The second element was HARP. Contrarily to Home Affordable Modification Program (HAMP), the Home Affordable Refinance Program (HARP) was setup for homeowners who were on time with their mortgage payments but were not able to refinance due to the fact that their homes had lost equity since they bought it.
HARP was a win-win for both the economy and consumers. There was higher household cash flow as consumers could lower their mortgage rates and pay lower mortgages. This gave them more cash to spend and help boost the economy.
The program was a success. It has been used over three million times since its launch. HARP mortgage rates are low because the rates are related to the price of Fannie Mae and Freddie Mac mortgage-backed securities, and these securities are pricing near their best levels since 2013.

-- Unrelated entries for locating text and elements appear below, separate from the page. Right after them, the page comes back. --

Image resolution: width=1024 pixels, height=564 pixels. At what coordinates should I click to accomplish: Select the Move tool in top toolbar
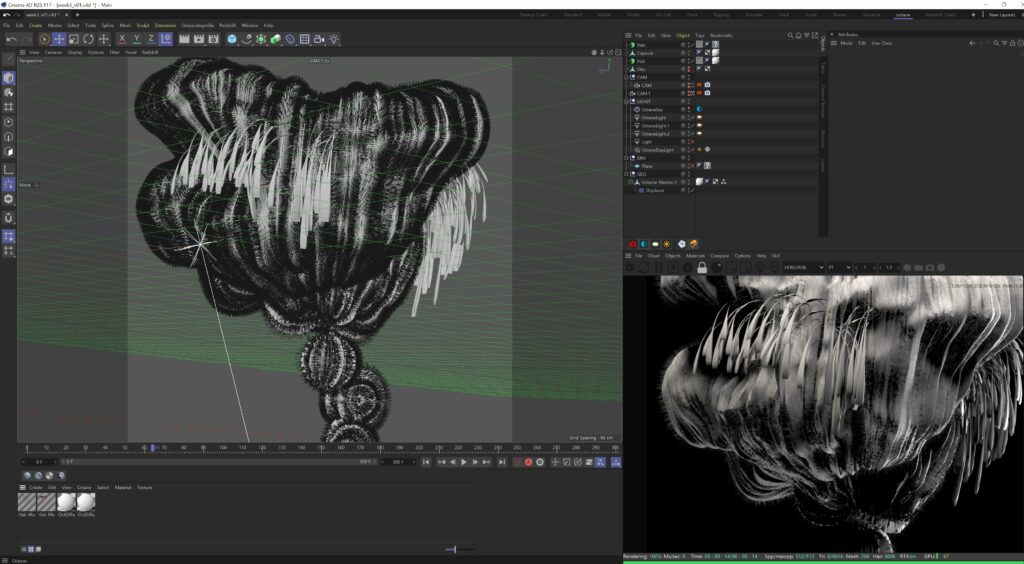(59, 39)
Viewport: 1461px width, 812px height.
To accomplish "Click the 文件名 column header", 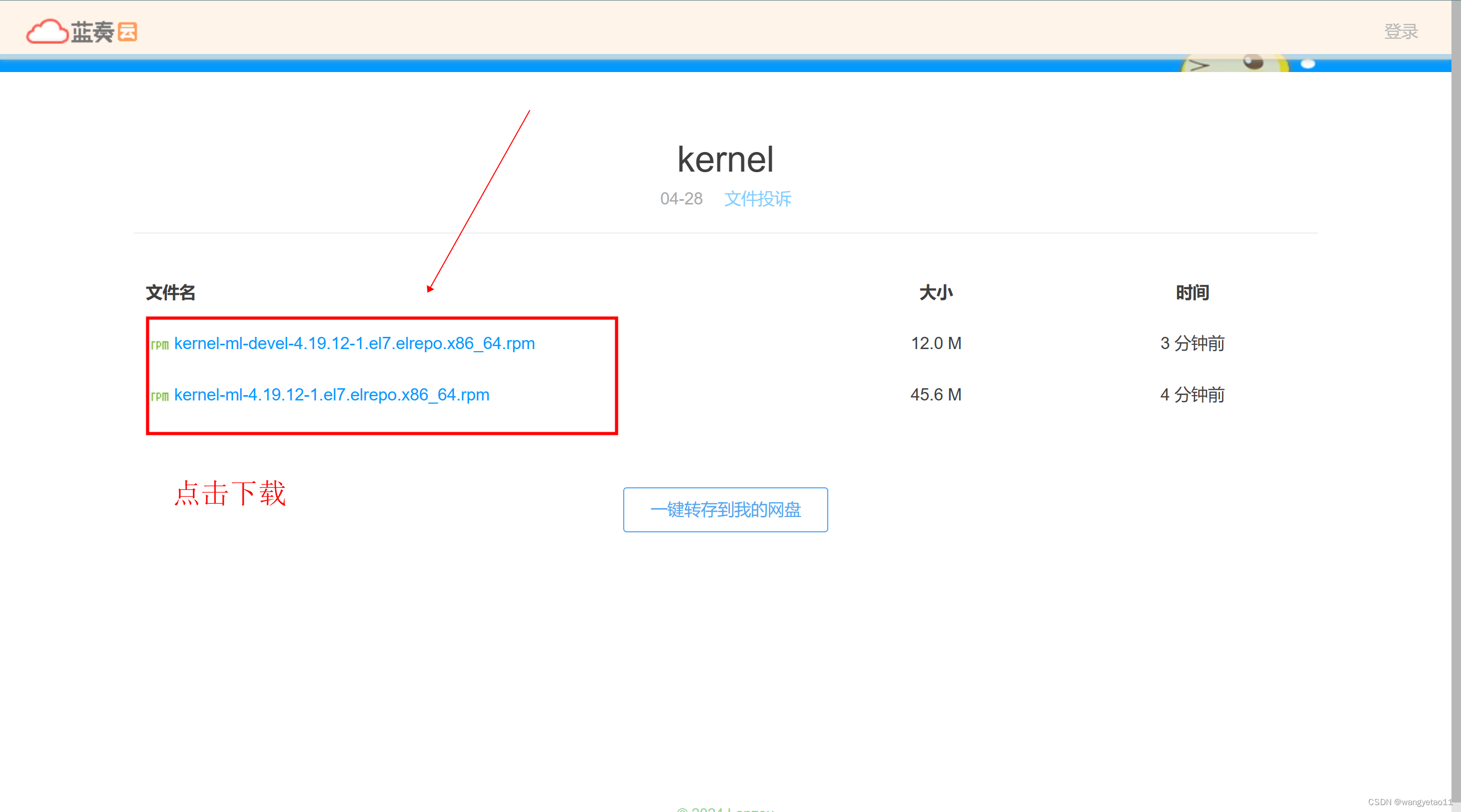I will [x=170, y=292].
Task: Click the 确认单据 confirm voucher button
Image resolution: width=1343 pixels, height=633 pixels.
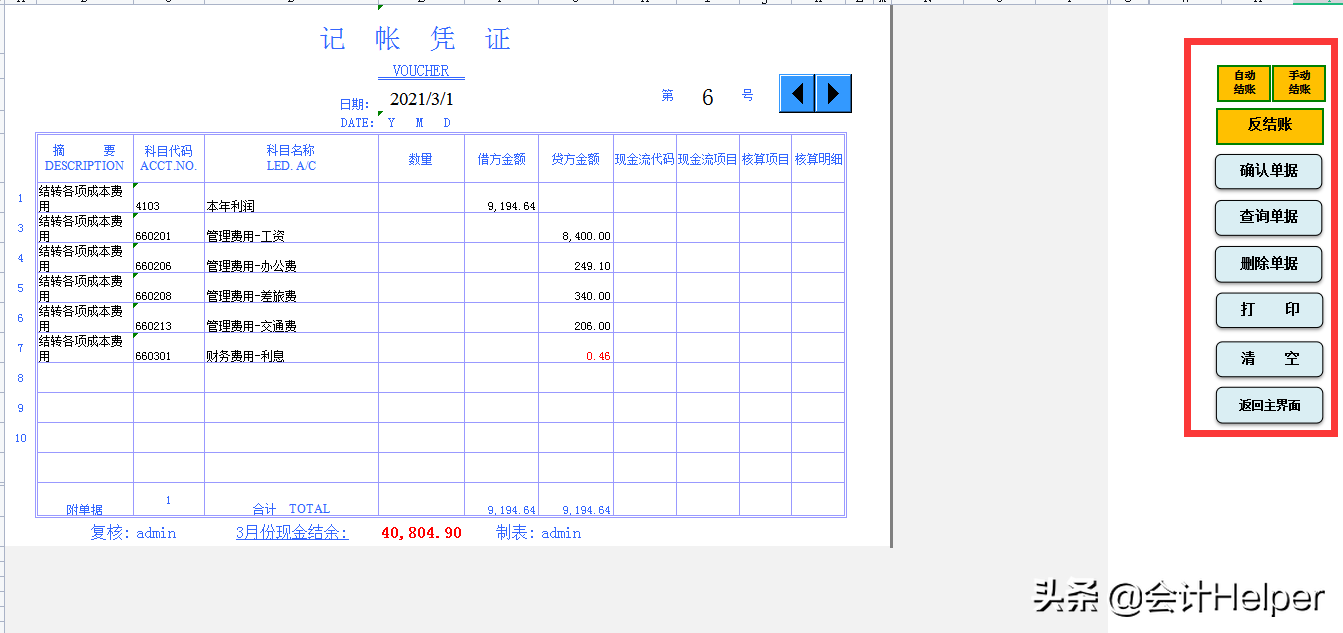Action: point(1268,171)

However, HARP loans are not for everyone—they are for homeowners with existing conventional loans only. So, homeowners with VA loan, FHA loan or USDA loan cannot use HARP loan. And, even when mortgage holders meet these criteria, they cannot have been delinquent on their mortgage more than once in the past 12-month period. Additionally, the mortgages that qualify for HARP must have been generated and approved before June first of 2009.
Many Americans would argue that HARP has not been enough, especially when we consider the insult added to injury with the nearly trillion-dollar bailout that came off the backs of American taxpayers. While HARP has resolved some issues for some mortgage holders, other programs have also been of use, while others never came to full fruition.